RECORDS SHOWN:
▶
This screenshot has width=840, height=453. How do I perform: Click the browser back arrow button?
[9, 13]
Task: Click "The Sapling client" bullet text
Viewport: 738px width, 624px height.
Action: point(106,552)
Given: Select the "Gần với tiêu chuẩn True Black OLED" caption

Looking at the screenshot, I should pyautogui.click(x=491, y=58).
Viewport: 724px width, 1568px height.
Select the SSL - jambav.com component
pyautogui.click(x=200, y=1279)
◀
▶
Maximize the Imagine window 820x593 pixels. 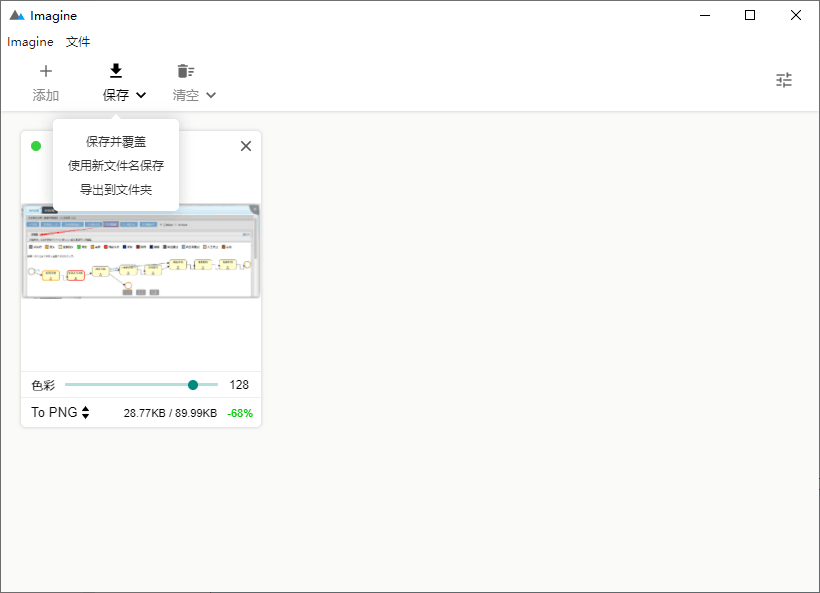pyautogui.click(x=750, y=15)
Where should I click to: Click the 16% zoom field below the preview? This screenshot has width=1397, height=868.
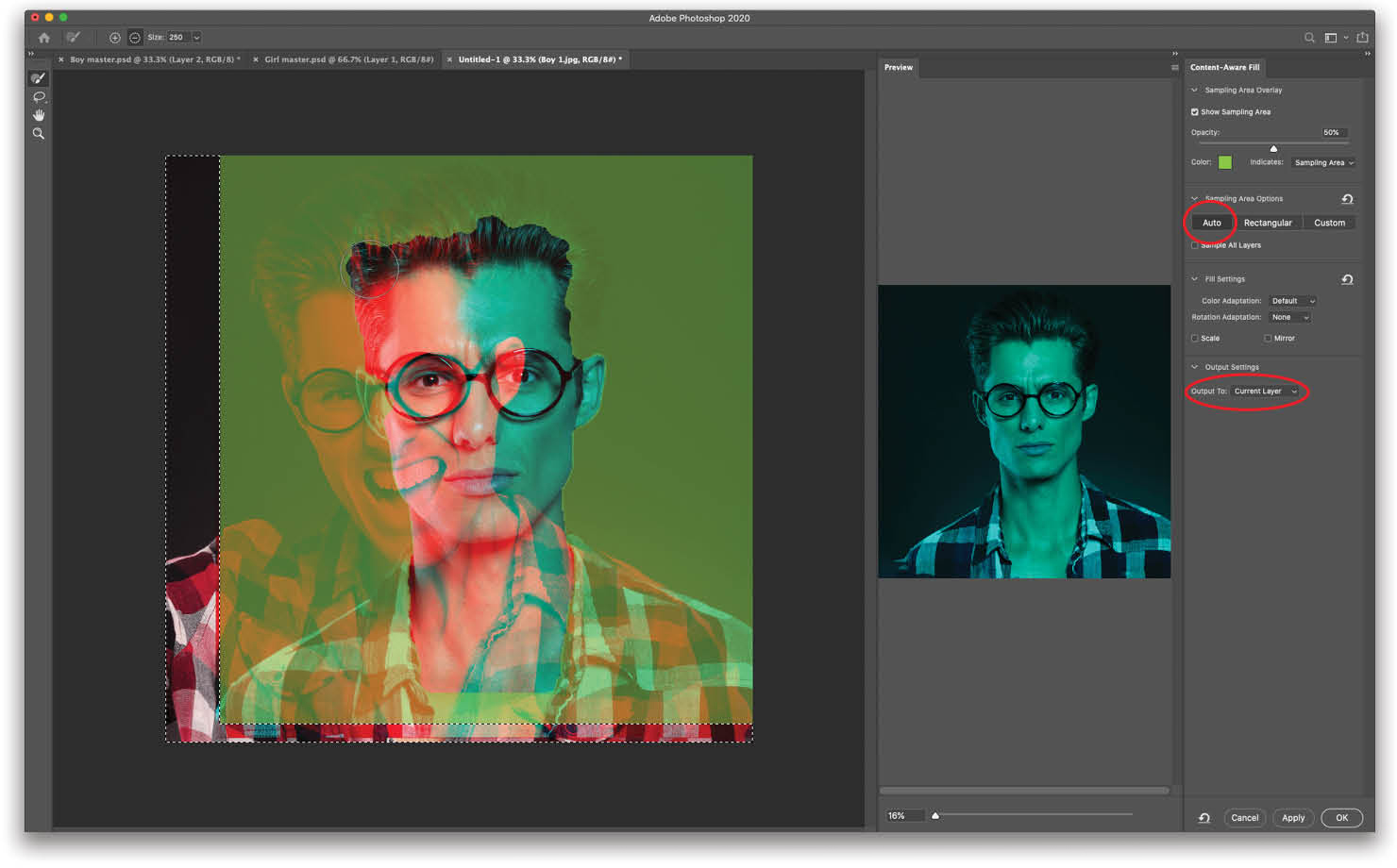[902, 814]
◀
EXERCISE PROMPT: From the records above, transcribe without alteration every line from the one with "This screenshot has width=840, height=453." to the one with "Viewport: 724px width, 1568px height.", inclusive.

SOLUTION FOR THIS PROBLEM:
This screenshot has width=840, height=453. How do I perform: Click the browser back arrow button?
[9, 13]
Task: Click "The Sapling client" bullet text
Viewport: 738px width, 624px height.
Action: point(106,552)
Given: Select the "Gần với tiêu chuẩn True Black OLED" caption

Looking at the screenshot, I should pyautogui.click(x=491, y=58).
Viewport: 724px width, 1568px height.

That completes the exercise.